▶ [Document excerpt]:
SoyBase Gene and Genome Nomenclature

The second Williams 82 genome assembly was released by JGI in February, 2013. The existence of multiple assemblies and annotations prompted JGI and key user groups to develop the following nomenclature conventions.

Gene Model Version Glyma 1.1 to Glyma 2.0 Correspondence Lookup:

Use this quick and easy tool to look up the name correspondences between the Wm82.a1.v1.1 and Wm82.a2.v1 annotations

Genome assembly nomenclature:

• Glyma.Wm82.a1 <-- the original JGI assembly, previously known as Glyma1.01, aka assembly 1
• Glyma.Wm82.a2 <-- assembly 2
As other cultivars are sequenced, the genotype prefix (Wm82) will be changed as needed, e.g.:
• Glyma.Forr.a1
Similarly a G. soja genome assembly would be:
• Glyso.PI25345.a1
Gene annotation nomenclature:
An annotation version number is appended to the assembly name
• Glyma.Wm82.a1.v1 <-- initial JGI annotation
• Glyma.Wm82.a1.v1.1 <-- the JGI 1.1 annotation
• Glyma.Wm82.a2.v1 <-- the current annotation

Gene model nomenclature:

Since many papers have been published for the assembly 1, annotation 1 or 1.1 the names will remain unchanged
• Glyma10g34560 <-- no change from previous usage
Genes in the 2nd and future JGI assemblies and annotations are distinguished by a period after "Glyma" and 6 rather than 5 digits after the "g"
• Glyma.01g123450.1.Wm82.a2.v1 (Note: the .1 after the locus name is used to distinguish a transcript or splice variant)

▶ [Recorded information]:
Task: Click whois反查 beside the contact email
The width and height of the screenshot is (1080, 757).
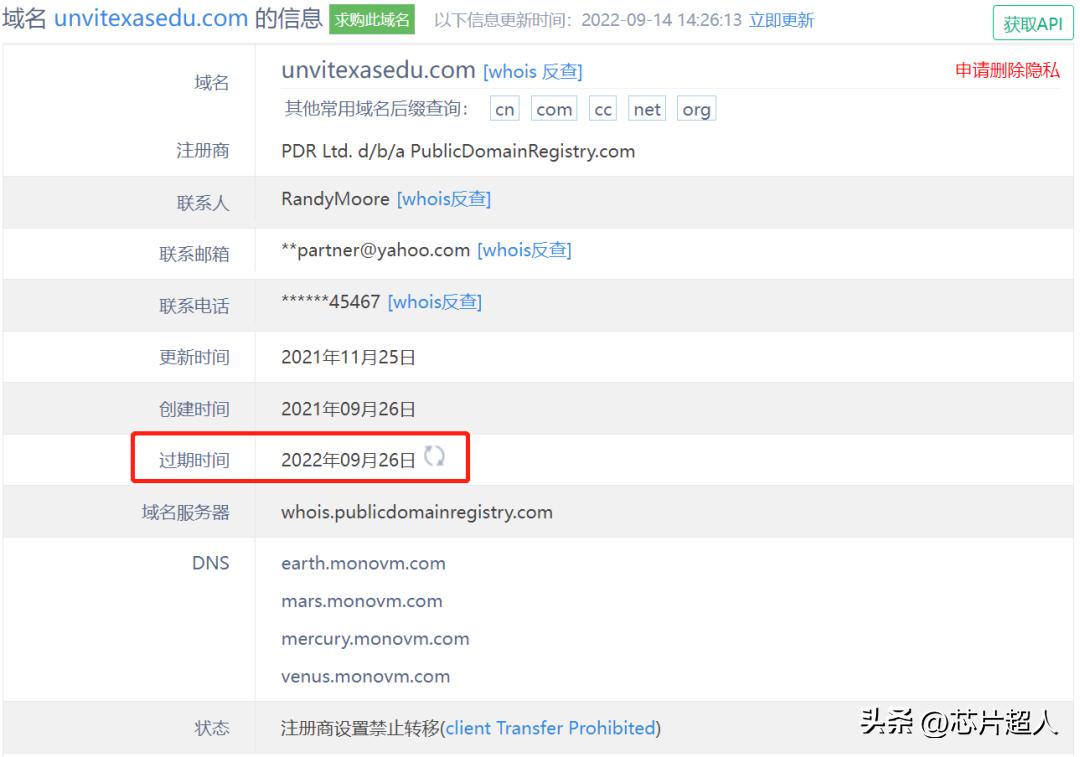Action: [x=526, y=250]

--

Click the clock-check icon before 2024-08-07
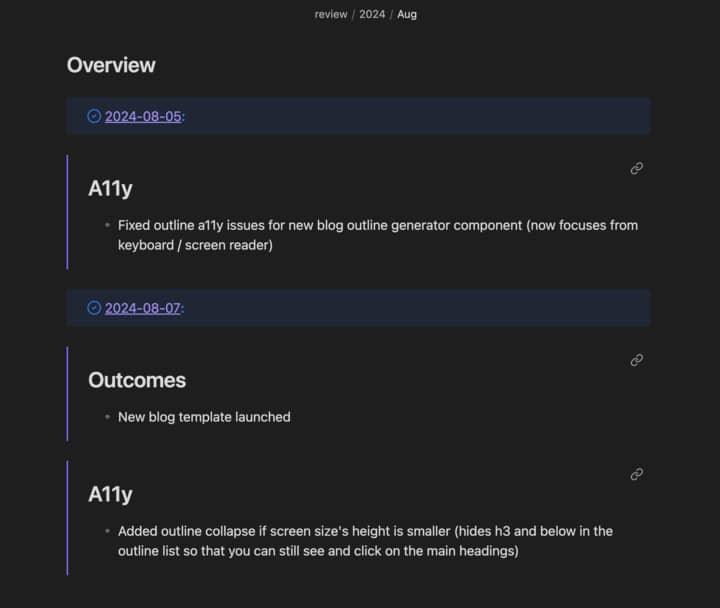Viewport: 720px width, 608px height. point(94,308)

▶ [Task prompt]:
According to the soybean nomenclature page, how are gene names in the second and later JGI assemblies and annotations told apart from the older ones? The listing has nothing to do with what comes next.

▶ [Answer section]:
They have a period after "Glyma" and 6 rather than 5 digits after the "g".